Зять для скупого Игната

В 1972 году в деревне N, расположенной в Запорожской области, проживал необычный дедушка по имени Игнатий. Суховатый, подвижный старичок, на вид и не определишь какого возраста. Трудно было представить когда начинался его день: только-только рассветало, а деда уже наблюдали тянущим домой откуда-то ношу. И так каждое раннее утро. Многочисленные годы для рабочего стажа насобирал, трудившись скотником на местной ферме. За всё время работы никогда не брал положенный отпуск и, кроме ещё этого, умудрялся подрабатывать, подменяя праздных коллег. В селе ни с кем особой дружбы не водил, но, своим присутствием примелькался основательно, вроде – напоминая древний шкаф: изрядно надоевший, но, в который ещё что-то можно положить. И когда была нужда в несгибаемой спине работяги, тогда Игнатий, что называется, пользовался завидным спросом. Придя домой, не находил и здесь покоя: собирая по селу всякий хлам, тянул его во двор и мастерил различные строения. В быту был настолько скуп, что вещи на себе снашивал до последней нитки, и в точности относился к домочадцам. И таким его помнили старожилы и знали все жители разного поколения.

Когда во дворе Игната оказывался редкий гость, то в первые минуты оглядывал странноватые постройки, сделанные все из найденных вещей. Здесь находилось применение всему. Выходящая на улицу калитка планировалась, видимо, быть метр высотой, но затем увеличилась дополнительным приблизительного размера столбиком, края которых соединял обогнувший кусок жести. Отчего во время ветров, одна калитка – проживала двумя жизнями.
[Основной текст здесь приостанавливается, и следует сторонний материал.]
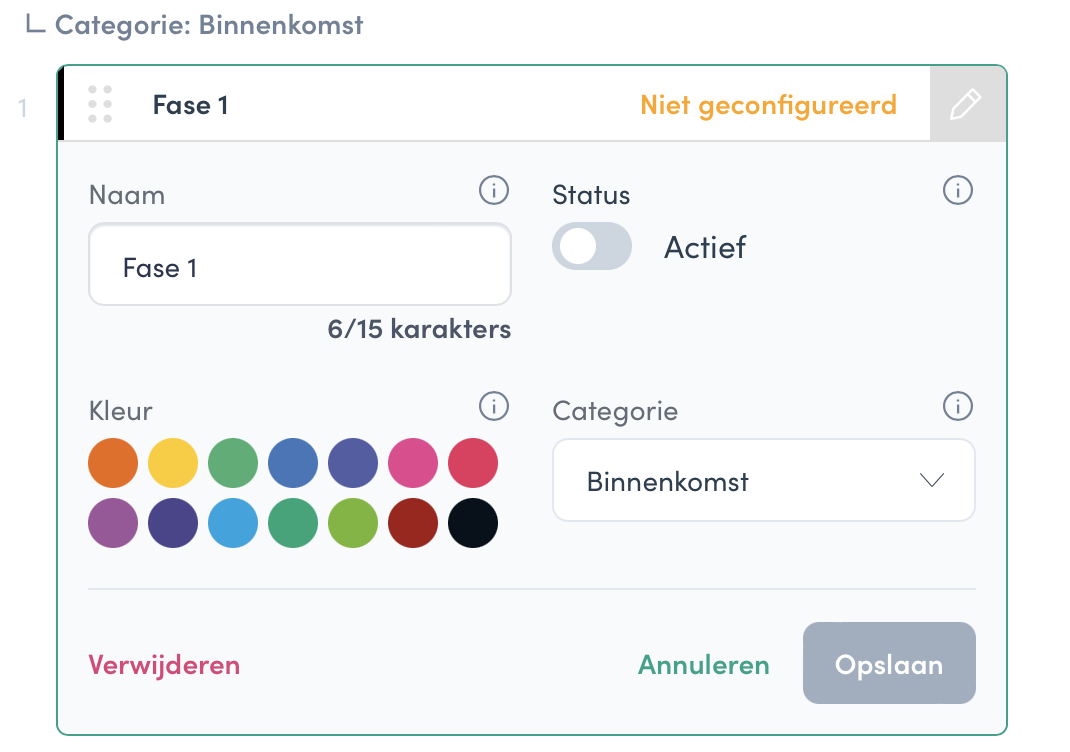The image size is (1070, 752).
Task: Toggle the Actief status switch
Action: 592,246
Куда ни бросал посетитель свой глаз, всякое строение здесь первоначально выказывало необыкновенное удивление, переходящее в бессмысленную будущность. Давно уже обросший виноград сплёлся с рядом растущей лианой и совместно обвивали арку, сделанную из арматурного прута, толщиной с указательный палец. Эти прутья крепились у земли на коротких железных уголках. Неизвестно каким образом арка выстаивала во время степных ветров, особенно весенних, называемых в этих краях «Еврейские кучки» (Еврейские кучки – природное явление, которое происходит за две недели до Пасхи). Когда посетитель попытался представить арку в непогоду, то его воображение изобразило качающуюся вермишель в воздухе. Деревянные штакеты забора, почти каждый, скреплялся с разных сторон дополнительными планками, иной раз шире самого штакета, и лишние части выглядывали, придавая общей ограде замысловатый вид.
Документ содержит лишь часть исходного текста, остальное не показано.